CORRE CORRE, AO ENGANO E AO DESENCONTRO


                                                                             
É melhor correres, é melhor correres
É melhor não esperares muito tempo
É melhor correres, é melhor correres
É melhor correres antes que ganhes um coração
                           

 Queria voltar mais uma vez nestas páginas aos tópicos sobre a felicidade e a forma físico-organizacional da sociedade. Quantas vezes nos envolvemos emocionalmente com um texto de uma canção e com ele estabelecemos uma relação afectiva para implementarmos ideias e, a partir daí, construirmos uma compreensão do mundo? “Vocal” dos Madrugada pode ser a casa dessa compreensão. A ironia afiada e a urgência do cortejo das estrofes iniciais, cava uma poderosa base filosófica fazendo referência oculta a Freud, Dante e a T.S. Elliot: a visão de uma terra de sonâmbulos e mortos-vivos, “enterrei a minha cabeça no travesseiro por um milhão de dias.” Não fomos propriamente silenciados e despojados da realidade por estes messias da literatura, a ideia é de que as nossas vidas não são suficientemente reais.

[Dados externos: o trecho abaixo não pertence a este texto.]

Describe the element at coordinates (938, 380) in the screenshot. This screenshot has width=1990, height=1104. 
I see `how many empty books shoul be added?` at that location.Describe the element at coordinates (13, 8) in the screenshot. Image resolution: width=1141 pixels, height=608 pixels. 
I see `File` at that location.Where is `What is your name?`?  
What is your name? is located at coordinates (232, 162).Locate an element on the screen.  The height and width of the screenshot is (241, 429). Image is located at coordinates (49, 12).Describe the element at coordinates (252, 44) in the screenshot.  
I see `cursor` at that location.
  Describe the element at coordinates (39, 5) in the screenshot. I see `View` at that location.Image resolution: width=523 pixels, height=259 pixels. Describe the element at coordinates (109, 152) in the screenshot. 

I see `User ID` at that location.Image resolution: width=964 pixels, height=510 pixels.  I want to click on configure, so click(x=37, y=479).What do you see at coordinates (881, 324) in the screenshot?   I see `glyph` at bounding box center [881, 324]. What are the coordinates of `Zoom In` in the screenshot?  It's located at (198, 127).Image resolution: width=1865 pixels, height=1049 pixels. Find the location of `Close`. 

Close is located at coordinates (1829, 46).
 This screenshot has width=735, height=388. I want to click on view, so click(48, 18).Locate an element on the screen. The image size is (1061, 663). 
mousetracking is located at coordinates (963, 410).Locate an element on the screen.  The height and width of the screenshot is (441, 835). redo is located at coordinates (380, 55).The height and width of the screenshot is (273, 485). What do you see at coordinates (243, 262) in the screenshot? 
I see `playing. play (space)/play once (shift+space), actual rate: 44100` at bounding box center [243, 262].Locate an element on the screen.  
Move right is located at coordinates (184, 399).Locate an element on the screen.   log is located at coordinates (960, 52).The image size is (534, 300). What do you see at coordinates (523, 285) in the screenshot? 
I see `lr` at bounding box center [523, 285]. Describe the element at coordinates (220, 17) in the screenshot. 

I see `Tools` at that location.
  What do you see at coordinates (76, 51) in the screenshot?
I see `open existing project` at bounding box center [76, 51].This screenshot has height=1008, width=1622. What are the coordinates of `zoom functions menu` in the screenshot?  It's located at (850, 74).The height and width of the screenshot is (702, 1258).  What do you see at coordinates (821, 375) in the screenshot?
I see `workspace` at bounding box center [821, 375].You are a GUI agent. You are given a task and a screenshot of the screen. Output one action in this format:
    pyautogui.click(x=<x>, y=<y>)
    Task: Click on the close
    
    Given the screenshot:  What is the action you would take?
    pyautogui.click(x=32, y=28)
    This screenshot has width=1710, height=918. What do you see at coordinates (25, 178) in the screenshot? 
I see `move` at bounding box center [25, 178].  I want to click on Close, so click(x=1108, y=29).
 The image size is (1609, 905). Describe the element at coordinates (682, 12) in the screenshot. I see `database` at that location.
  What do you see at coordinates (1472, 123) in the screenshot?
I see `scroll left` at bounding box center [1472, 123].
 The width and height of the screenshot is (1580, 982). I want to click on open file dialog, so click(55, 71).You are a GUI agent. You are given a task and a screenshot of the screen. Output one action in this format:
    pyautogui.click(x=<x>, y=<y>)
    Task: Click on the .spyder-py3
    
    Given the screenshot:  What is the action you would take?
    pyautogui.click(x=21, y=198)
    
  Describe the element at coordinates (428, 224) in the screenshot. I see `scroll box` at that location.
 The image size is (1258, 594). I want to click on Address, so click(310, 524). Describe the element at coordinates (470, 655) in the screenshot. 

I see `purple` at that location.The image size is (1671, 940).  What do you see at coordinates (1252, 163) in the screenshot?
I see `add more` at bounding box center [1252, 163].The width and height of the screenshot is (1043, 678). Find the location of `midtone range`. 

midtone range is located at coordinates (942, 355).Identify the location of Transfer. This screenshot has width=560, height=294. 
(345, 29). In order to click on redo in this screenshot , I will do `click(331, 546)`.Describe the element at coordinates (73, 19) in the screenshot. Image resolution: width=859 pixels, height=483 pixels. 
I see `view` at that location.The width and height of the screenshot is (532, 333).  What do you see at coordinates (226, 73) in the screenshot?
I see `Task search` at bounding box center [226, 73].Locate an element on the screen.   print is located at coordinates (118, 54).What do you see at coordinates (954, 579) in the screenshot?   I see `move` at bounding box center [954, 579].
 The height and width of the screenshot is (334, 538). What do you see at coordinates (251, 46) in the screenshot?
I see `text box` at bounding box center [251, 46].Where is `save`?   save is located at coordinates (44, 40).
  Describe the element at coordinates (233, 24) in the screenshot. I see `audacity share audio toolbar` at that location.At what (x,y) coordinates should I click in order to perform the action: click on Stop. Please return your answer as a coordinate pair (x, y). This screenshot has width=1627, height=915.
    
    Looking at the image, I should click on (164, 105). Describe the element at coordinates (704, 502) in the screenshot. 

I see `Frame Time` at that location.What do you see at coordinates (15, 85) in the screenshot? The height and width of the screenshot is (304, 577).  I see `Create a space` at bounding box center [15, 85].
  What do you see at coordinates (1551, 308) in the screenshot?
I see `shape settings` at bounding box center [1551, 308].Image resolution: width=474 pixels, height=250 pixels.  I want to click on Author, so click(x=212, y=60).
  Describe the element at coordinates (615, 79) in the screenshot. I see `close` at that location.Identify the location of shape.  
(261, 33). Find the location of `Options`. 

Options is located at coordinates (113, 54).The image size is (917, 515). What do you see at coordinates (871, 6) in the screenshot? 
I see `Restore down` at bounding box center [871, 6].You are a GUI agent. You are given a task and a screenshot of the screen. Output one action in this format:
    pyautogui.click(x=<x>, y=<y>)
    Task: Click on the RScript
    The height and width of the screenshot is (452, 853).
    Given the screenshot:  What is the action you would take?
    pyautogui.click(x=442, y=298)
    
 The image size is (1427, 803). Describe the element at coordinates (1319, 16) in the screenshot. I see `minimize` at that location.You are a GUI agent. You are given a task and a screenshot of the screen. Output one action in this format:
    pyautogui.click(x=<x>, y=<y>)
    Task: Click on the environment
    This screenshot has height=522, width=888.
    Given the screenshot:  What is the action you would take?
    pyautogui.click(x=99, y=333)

Quer dizer, independentemente do ponto onde estamos, da natureza de hámster do dia-dia, de modos de vida repetitivos e padronizados, alguém ainda acredita que a liberdade de que usufruímos pode criar a nossa hora? “Corremos, corremos”, mas numa profecia ao contrário, “corremos, corremos”, mas à maneira de uma fotografia: para lado nenhum.
                                                         


A existência individualizada e a velocidade da nossa vida laboral e acumulativa, vazia de experiências comunitárias, solidárias e políticas, rouba-nos o “coração”. O nosso estilo de vida padronizado e disciplinado… determinado pelas tecnologias e pela incessante necessidade de consumo criada pelo capitalismo, gera em nós um sentimento permanente de “urgência”. Freud já nos tinha alertado para o facto de “padecermos” dessa angústia. Disso, nos deu conta em “O Mal-Estar na Civilização”. Com efeito, nós, os “civilizados” deste mundo, vivemos marcados pelo sentimento de abandono, de culpa e remorso, acentuado pela coerção cultural para que sejamos enquadrados nos moldes sociais, o que gera em nós emoções de tal ordem fortes, a que chamava emoções oceânicas. Dimensão tão vasta capaz de nos fazer perder na procura da nossa felicidade.

A canção “vocaliza” esta solidão e este desespero, “ainda não chorei, eu não chorei/ E não me vou conter, não”. A letra, opera por isso, a forma angustiada da desarticulação com realidade, a realidade que se nos sobrepõe e nos ultrapassa. A denúncia deste mal-estar estende-se por vastos campos: das democracias representativas que estão esgotadas; dos ditames da economia que nos controlam; aos movimentos da ciência e da tecnologia, auto-alimentados pelas suas descobertas e cujos resultados nem sempre são benéficos. Desta angústia existencial emergem duas questões: o que valemos no meio disto? A Felicidade é possível numa sociedade em que cada dia se fragmenta? A liberdade que gozamos não é aquela defendida por Immanuel Kant, mas apenas a liberdade negativa que consiste em não sermos impedidos de agir, ou de nos exprimirmos sem censura. Por conseguinte, a noção que temos da “autonomia pessoal” passou a ser sinónimo absoluto de “liberdade negativa”. Isto é: nós, socialmente atomizados somos o novo elemento revolucionário. Aqui chegados, resta-me dizer que “Vocal” fala para a descrença daqueles que “Não se atrevem a caminhar através da luz” por forma a evitar a fractura e a incapacidade de se constituírem como centro da sua liberdade e das suas decisões. No fundo, a canção diz para nos pormos a salvo se queremos “ganhar um coração”. Cruxifiquemo-lo nas lágrimas da dor e do amor e, talvez, algum futuro há de enfim florescer.